'100 Days of Destruction': Top Historian on Trump's Presidency So Far
Princeton's Julian Zelizer on how past US presidents used their first 100 days to build, while Trump has used his to dismantle, intimidate, and destroy.

In his inaugural address in 1933, President Franklin D. Roosevelt sought to calm a nation reeling from the Great Depression. “Let me assert my firm belief that the only thing we have to fear is fear itself – nameless, unreasoning, unjustified terror which paralyzes needed efforts to convert retreat into advance,” he said. From the outset, FDR defined his role as the nation’s commander-in-chief: a force to steady the nation’s nerves and provide stability in uncertain times.
President Donald Trump has done the opposite. In the first 100 days of his second term, Trump has become the source of chaos after taking office at a moment of relative stability, especially compared to four years earlier, when the country was still recovering from the pandemic.

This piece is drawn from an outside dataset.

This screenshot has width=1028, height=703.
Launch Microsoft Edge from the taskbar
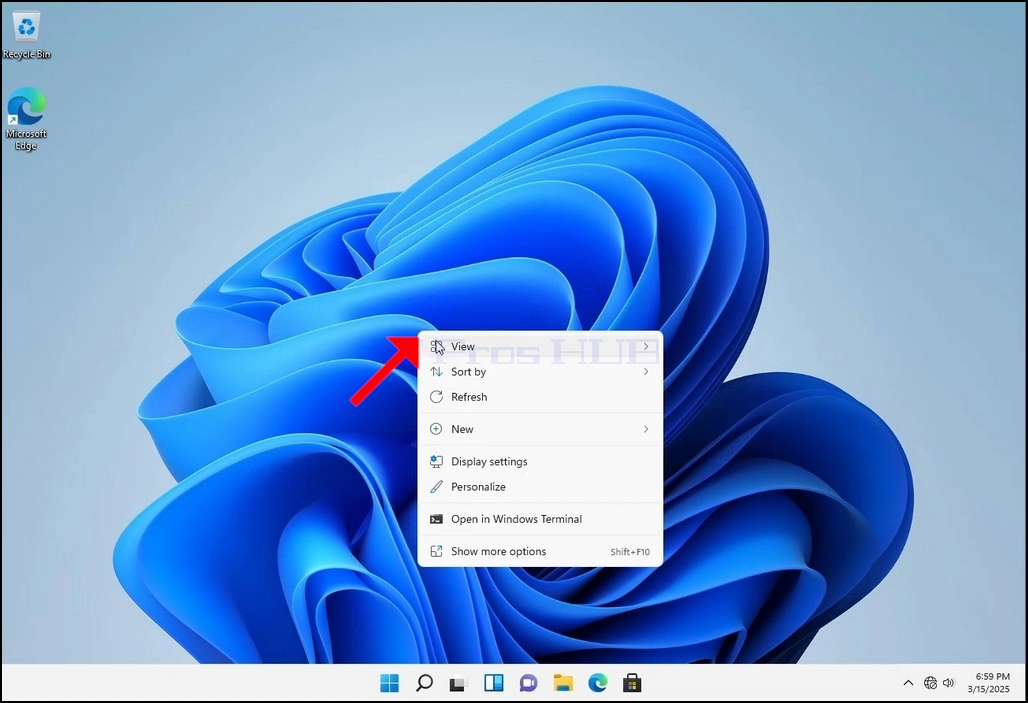598,683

Many Americans who once assumed democracy was resilient now realize how easily it can be undermined by a president willing to trample norms and fundamental legal principles.
This is not normal.
Where past presidents have used their first 100 days to build, Trump has used them almost entirely to dismantle, intimidate, and destroy. This will be the legacy of his second-term opening – and it could well have more lasting consequences than even the most productive legislative 100 days in American history.